■ **Required work**: The material below holds a span beginning at the line with "Where should I click to: Show" and ending at the line with "Click the 0:0 half-time score". Quote that span exactly, both ends included, and only that span.

START Data provided

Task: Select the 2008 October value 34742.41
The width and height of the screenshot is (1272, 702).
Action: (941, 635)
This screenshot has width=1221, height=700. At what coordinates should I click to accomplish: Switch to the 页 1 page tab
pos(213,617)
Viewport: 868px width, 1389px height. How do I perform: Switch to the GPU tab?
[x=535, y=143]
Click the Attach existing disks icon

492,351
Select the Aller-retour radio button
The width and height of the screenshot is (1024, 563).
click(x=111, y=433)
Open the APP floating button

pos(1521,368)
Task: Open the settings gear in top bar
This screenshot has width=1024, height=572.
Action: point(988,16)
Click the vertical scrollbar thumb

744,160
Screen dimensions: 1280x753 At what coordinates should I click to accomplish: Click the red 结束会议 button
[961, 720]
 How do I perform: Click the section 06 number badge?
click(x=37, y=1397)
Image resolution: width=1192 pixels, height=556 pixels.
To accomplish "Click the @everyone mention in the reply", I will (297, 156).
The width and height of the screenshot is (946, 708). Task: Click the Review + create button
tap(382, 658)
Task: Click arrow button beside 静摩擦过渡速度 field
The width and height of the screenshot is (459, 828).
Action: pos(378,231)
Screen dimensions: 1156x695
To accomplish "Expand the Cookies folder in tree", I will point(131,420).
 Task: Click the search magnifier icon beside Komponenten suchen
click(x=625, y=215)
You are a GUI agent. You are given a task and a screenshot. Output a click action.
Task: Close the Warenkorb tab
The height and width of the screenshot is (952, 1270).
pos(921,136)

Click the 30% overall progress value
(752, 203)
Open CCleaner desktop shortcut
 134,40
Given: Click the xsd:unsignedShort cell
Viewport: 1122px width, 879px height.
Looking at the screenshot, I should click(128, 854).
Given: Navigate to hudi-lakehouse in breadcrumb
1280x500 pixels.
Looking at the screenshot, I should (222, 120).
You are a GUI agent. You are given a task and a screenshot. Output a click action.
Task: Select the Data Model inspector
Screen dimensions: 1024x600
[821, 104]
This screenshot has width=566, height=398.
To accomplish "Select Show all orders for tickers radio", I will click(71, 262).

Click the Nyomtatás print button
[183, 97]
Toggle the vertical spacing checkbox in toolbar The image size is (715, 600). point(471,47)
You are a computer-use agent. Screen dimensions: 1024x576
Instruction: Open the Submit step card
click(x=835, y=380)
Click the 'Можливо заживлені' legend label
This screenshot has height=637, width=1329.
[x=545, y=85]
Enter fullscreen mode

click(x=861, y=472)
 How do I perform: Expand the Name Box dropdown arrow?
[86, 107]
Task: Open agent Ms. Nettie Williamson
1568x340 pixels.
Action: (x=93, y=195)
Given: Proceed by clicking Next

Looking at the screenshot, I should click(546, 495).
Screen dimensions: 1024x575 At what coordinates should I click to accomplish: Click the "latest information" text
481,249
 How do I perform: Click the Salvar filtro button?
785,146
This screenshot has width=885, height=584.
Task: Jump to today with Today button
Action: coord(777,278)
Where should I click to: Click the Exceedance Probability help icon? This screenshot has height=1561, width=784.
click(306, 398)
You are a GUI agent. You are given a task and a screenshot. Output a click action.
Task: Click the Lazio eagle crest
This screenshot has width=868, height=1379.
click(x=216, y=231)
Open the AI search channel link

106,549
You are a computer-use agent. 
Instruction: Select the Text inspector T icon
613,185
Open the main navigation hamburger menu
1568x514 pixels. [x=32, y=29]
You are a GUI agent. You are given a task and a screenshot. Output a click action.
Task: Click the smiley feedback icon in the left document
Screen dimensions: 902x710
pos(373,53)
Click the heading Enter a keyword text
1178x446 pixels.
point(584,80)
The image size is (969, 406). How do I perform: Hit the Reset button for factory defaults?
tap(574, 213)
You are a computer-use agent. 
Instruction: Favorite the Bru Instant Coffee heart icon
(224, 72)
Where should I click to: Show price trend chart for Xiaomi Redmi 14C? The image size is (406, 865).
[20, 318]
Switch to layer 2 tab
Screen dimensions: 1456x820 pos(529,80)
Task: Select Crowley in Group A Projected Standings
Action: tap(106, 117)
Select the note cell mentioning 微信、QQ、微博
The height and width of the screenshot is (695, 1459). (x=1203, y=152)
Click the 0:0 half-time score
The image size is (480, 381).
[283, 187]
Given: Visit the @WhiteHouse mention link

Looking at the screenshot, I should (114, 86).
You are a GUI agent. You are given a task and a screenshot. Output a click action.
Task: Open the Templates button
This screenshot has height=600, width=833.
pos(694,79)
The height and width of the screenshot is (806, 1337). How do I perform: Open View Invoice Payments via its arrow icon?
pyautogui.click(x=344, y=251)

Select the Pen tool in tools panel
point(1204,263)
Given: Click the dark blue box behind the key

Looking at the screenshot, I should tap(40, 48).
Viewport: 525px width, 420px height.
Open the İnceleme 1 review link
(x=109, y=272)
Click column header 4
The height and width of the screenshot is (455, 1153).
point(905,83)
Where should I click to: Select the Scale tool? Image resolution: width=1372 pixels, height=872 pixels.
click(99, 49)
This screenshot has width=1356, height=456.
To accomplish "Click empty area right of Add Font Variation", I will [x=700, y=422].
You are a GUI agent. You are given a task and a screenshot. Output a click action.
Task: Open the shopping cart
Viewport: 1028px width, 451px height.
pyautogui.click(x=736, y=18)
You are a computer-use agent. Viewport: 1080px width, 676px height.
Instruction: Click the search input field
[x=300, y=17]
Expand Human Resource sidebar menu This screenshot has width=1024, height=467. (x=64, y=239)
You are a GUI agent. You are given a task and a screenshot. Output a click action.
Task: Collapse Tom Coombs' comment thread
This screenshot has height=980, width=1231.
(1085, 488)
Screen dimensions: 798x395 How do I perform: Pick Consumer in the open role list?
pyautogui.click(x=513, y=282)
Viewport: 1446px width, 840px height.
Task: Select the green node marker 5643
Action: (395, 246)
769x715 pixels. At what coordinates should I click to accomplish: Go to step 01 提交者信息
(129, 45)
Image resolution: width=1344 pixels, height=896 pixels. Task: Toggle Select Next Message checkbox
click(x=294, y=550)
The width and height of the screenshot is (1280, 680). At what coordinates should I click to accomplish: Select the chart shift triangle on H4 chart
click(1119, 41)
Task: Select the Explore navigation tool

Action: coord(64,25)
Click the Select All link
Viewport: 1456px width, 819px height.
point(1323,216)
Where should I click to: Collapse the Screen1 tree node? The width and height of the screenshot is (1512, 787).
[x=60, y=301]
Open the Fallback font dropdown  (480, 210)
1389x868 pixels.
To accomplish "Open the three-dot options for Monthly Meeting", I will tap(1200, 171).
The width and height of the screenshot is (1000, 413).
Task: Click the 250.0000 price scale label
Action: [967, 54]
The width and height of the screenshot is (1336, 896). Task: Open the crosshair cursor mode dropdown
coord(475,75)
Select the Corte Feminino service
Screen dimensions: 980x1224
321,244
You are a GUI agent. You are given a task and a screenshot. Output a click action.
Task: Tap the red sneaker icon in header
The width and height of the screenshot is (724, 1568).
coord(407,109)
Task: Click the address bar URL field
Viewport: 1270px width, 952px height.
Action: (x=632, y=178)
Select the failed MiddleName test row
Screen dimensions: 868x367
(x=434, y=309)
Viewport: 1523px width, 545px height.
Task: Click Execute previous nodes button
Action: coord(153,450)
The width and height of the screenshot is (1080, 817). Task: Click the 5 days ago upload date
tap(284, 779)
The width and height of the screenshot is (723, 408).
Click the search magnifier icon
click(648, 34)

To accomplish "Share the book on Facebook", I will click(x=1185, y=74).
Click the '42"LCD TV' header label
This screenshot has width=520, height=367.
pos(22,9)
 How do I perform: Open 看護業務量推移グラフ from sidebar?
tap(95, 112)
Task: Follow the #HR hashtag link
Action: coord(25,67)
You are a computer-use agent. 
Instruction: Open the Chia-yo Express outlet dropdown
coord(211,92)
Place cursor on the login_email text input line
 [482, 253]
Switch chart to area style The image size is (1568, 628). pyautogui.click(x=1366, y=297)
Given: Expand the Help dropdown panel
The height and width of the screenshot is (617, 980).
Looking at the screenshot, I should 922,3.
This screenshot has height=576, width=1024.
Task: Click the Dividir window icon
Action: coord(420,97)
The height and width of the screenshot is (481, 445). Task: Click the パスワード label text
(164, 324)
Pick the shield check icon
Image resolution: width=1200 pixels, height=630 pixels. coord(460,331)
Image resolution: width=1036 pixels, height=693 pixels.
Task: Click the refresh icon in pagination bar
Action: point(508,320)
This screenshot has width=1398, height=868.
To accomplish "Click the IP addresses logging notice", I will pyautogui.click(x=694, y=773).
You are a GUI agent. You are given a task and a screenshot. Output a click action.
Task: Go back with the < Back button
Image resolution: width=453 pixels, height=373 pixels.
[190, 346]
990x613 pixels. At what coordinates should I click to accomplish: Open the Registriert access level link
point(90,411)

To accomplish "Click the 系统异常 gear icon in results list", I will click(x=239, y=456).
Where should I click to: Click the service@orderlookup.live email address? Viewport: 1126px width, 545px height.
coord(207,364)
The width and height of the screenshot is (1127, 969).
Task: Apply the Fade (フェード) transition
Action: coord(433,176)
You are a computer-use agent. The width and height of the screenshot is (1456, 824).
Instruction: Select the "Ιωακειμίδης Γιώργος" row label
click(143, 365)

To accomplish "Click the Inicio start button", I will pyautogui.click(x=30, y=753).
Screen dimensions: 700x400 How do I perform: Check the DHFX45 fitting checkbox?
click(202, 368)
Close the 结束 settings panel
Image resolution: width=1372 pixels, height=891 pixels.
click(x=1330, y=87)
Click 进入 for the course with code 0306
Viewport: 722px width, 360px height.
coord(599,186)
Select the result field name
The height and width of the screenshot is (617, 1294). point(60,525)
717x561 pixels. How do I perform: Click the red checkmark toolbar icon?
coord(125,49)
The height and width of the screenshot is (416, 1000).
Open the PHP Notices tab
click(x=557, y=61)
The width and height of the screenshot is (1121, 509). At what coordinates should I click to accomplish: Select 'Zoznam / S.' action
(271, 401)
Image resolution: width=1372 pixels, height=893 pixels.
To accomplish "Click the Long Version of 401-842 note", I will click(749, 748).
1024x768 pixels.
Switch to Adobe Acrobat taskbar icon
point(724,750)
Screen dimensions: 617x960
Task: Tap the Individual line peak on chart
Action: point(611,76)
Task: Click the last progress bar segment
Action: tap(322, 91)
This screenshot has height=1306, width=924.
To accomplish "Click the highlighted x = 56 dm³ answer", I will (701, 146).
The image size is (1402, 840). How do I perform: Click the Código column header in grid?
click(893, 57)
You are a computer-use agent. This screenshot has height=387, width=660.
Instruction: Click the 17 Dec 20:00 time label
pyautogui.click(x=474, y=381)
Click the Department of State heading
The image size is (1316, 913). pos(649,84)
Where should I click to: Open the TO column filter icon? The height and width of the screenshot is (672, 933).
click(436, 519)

END Data provided

■ **Solution to this exercise**:
Where should I click to: Show price trend chart for Xiaomi Redmi 14C? The image size is (406, 865).
[20, 318]
Switch to layer 2 tab
Screen dimensions: 1456x820 pos(529,80)
Task: Select Crowley in Group A Projected Standings
Action: tap(106, 117)
Select the note cell mentioning 微信、QQ、微博
The height and width of the screenshot is (695, 1459). (x=1203, y=152)
Click the 0:0 half-time score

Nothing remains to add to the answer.